**Goal**.
Switch "reload page icon" to "refresh button" in the part of the entries that opens with the line containing "The image size" and closes with the line containing "Click the Facebook", changing nothing else. Return only those lines, without the pictures.

================================

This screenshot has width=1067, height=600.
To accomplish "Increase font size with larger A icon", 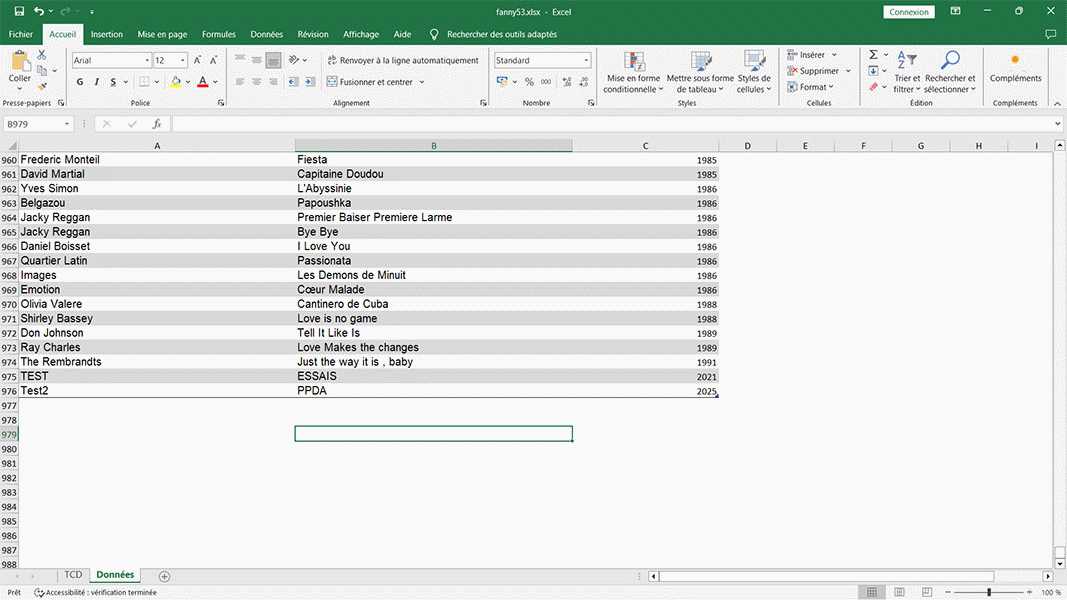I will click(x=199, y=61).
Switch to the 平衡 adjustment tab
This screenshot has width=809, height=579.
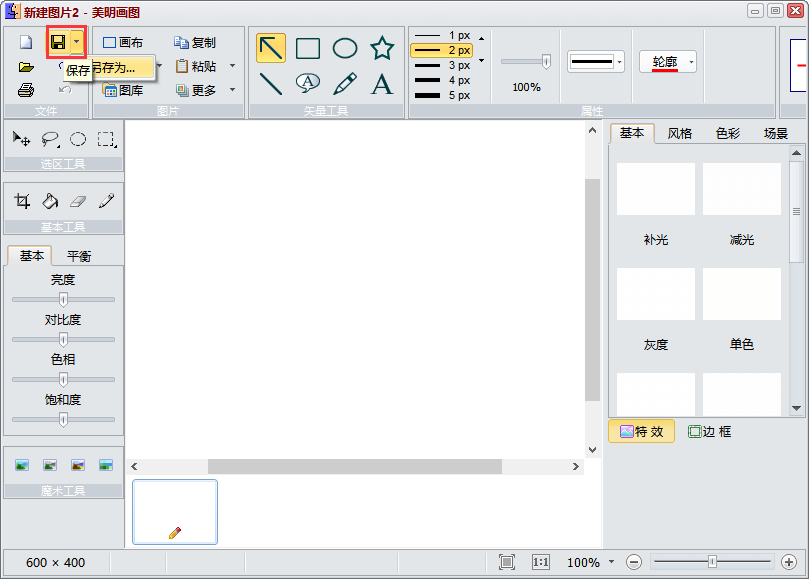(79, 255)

================================

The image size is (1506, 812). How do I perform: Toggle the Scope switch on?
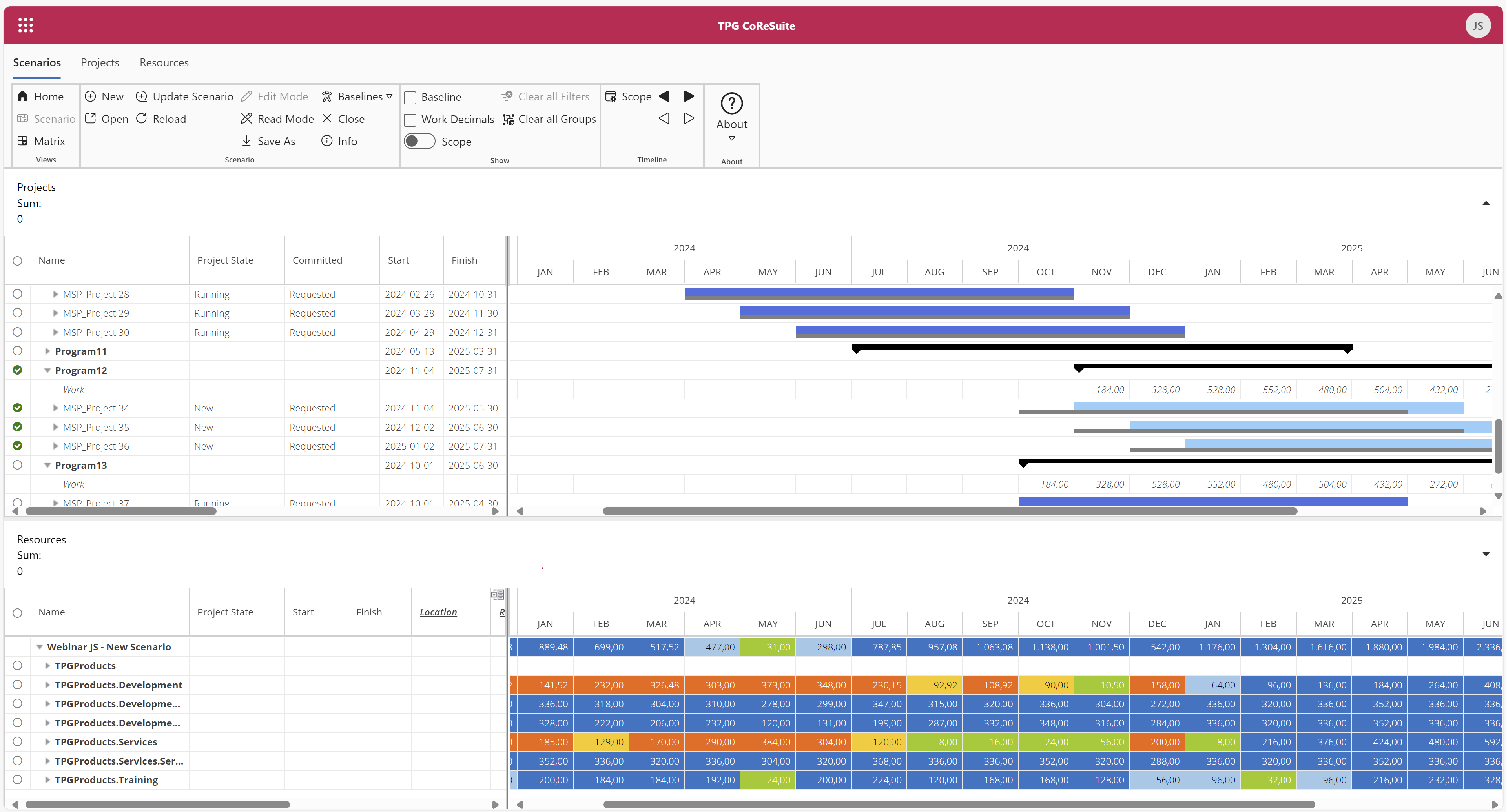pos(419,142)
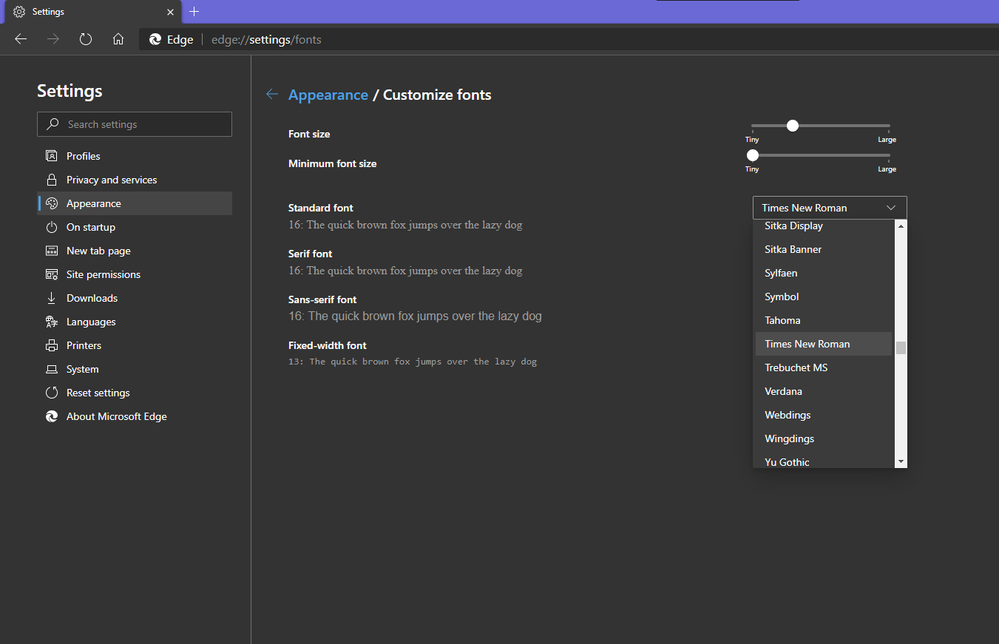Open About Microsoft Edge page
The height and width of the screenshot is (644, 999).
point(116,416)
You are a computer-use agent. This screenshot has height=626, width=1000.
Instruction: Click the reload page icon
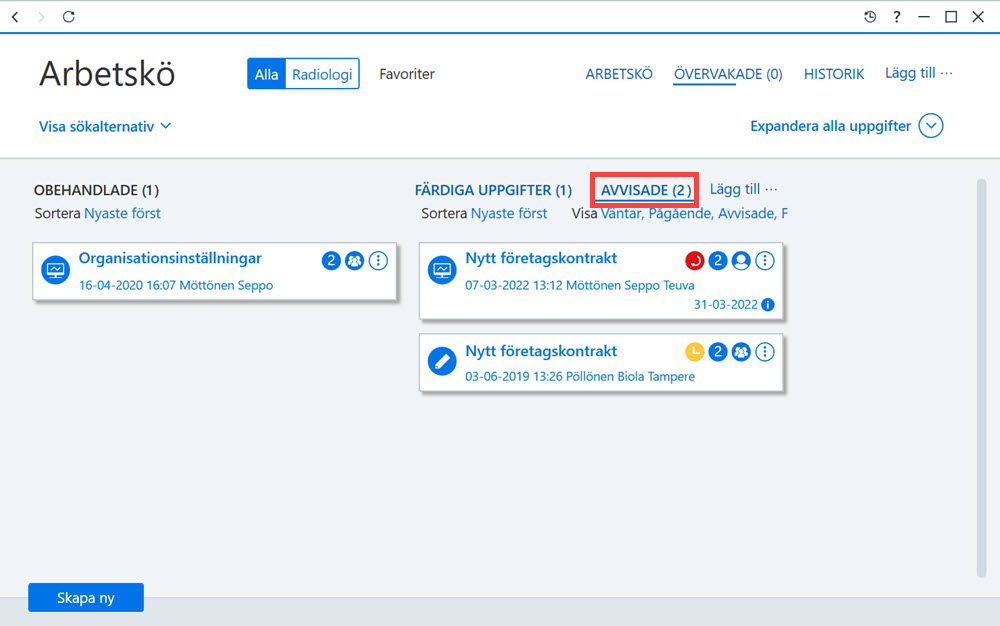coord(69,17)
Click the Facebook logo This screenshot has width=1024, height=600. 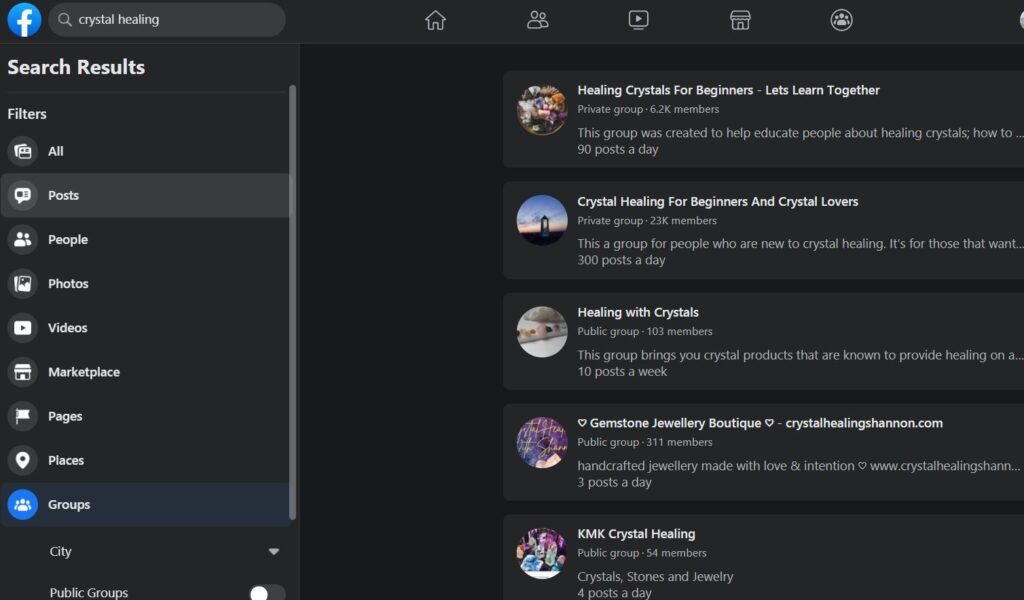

================================

**Answer to the problem**.
The image size is (1506, 812). How do I perform: Toggle the Scope switch on?
pos(419,142)
Open About Microsoft Edge page
The height and width of the screenshot is (644, 999).
point(116,416)
You are a computer-use agent. This screenshot has height=626, width=1000.
Instruction: Click the refresh button
coord(69,17)
Click the Facebook logo This screenshot has width=1024, height=600. 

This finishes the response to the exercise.